To that guy talking about display port being marketed for computer displays, and hdmi for tvs - there's a huge amount of difference nowadays? Isn't a tv just a pc monitor, with a tv tuner, tweaked black levels that comes with a remote control?
 
wow, theres a lot of uber geek pedantic threads over specs.

heres what it means to someone like me simply. I have a laptop with an hdmi port next to me ova' here. I got my lcd tv ova' there. I got this $9 hdmi cable I plug them together with. I now got me a nice moving picture....with sound too!! :p

and don't know what all the hand wringing is over tv vs computer monitors....my desktop looks the same on the tv exactly the same and as it does on the laptop screen.
 
heres what it means to someone like me simply. I have a laptop with an hdmi port next to me ova' here. I got my lcd tv ova' there. I got this $9 hdmi cable I plug them together with. I now got me a nice moving picture....with sound too!! :p

I like your post. People can geek out of HDMI was meant for XX purpose but Display Port is for YY purpose for days on end, but all that matters is that the customer is able to enjoy his/her laptop how they want. You just want to plug your laptop into your tv with one cable, and thats a perfectly reasonable request. I'm sure you dont give a flying crap what the connector is called or who designed it or what shape it is, you just want to connect everything with one cable and be done, right?
I dont get why this is so hard for some people in this thread to understand.
 
OS X doesn't have good multi-display support anyway, so daisy chaining is irrelevant. I know this from experience.

Higher resolution than HDMI 1.4? Think again buddy. DisplayPort supports up to 3840x2160, HDMI 1.4 supports 4096x2160. ;) HDMI 1.4 supports an additional 552,960 pixels.

And as I stated in an earlier post, HDMI supports over 30Mbps more bandwidth for audio than DisplayPort.

Funny, haven't heard too many complaints about multi-display support with OSX. Please enlighten me.

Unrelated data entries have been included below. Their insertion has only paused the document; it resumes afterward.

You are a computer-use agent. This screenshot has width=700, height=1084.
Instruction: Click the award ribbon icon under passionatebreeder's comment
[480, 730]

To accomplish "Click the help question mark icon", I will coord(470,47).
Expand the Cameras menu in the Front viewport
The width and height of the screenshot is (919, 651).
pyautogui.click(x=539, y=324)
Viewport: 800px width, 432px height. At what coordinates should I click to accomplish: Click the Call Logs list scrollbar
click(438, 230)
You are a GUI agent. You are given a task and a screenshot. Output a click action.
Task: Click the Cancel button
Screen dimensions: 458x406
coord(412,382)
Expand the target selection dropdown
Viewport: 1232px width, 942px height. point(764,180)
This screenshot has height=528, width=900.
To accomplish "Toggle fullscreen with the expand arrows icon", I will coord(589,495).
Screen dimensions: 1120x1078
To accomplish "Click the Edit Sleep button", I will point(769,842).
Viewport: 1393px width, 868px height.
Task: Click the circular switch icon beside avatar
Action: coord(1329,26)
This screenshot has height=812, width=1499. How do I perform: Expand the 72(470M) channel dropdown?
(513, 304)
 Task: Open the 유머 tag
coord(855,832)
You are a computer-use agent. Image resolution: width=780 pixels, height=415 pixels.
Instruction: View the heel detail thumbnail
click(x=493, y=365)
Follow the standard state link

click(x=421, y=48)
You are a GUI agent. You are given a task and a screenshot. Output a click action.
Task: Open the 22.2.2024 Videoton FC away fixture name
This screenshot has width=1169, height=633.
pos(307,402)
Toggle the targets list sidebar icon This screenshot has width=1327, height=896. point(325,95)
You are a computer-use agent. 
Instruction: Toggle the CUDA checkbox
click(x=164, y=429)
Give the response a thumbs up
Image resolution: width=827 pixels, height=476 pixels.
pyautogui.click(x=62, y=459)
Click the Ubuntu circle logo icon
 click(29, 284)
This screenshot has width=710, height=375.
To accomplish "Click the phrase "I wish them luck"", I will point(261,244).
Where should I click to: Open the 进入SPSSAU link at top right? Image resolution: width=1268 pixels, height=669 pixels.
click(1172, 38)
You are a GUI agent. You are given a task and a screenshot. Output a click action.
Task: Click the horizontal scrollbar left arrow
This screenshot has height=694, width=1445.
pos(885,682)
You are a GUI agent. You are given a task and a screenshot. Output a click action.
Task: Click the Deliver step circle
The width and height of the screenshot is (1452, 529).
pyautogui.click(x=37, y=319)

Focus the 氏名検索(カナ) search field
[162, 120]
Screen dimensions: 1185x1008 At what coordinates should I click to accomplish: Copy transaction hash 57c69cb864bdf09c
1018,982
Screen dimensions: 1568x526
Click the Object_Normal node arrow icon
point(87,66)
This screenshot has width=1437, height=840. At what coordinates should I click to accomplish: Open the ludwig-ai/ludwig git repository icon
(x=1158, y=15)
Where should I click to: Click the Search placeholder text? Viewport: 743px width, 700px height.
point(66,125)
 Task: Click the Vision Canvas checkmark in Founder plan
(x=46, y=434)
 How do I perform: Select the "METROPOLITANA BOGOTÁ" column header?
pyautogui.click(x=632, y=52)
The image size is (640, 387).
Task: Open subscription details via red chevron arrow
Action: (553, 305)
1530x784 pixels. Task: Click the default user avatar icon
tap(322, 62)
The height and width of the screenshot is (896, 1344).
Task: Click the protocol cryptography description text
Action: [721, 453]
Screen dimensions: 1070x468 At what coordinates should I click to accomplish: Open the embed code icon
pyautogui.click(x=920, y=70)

HDMI 3840 x 2160 30p vs Displayports 3840 x 2160 x 60p. Twice the bandwidth, just like Displayport 1.2 has more overall bandwidth than HDMI 1.4. The fact that there isn't support for the 4096 x 2160 doesn't mean that Displayport isn't capable of it.

As per audio, Displayport 1.2 supports all of the BD standards. If Displayport is missing something that you need, it isn't because Displayport isn't capable of supporting it. Displayport packet based architecture is capable of supporting anything that HDMI can, and then some.

But really, let's get to the bottom line.

Anybody with a mac mini isn't going to be running a 4096 x 2160 display. It isn't possible. So, no, I don't have a problem of offing the DVI connector for an HDMI, but I do have a problem replacing what I and Apple consider a superior technology, Displayport, with HDMI.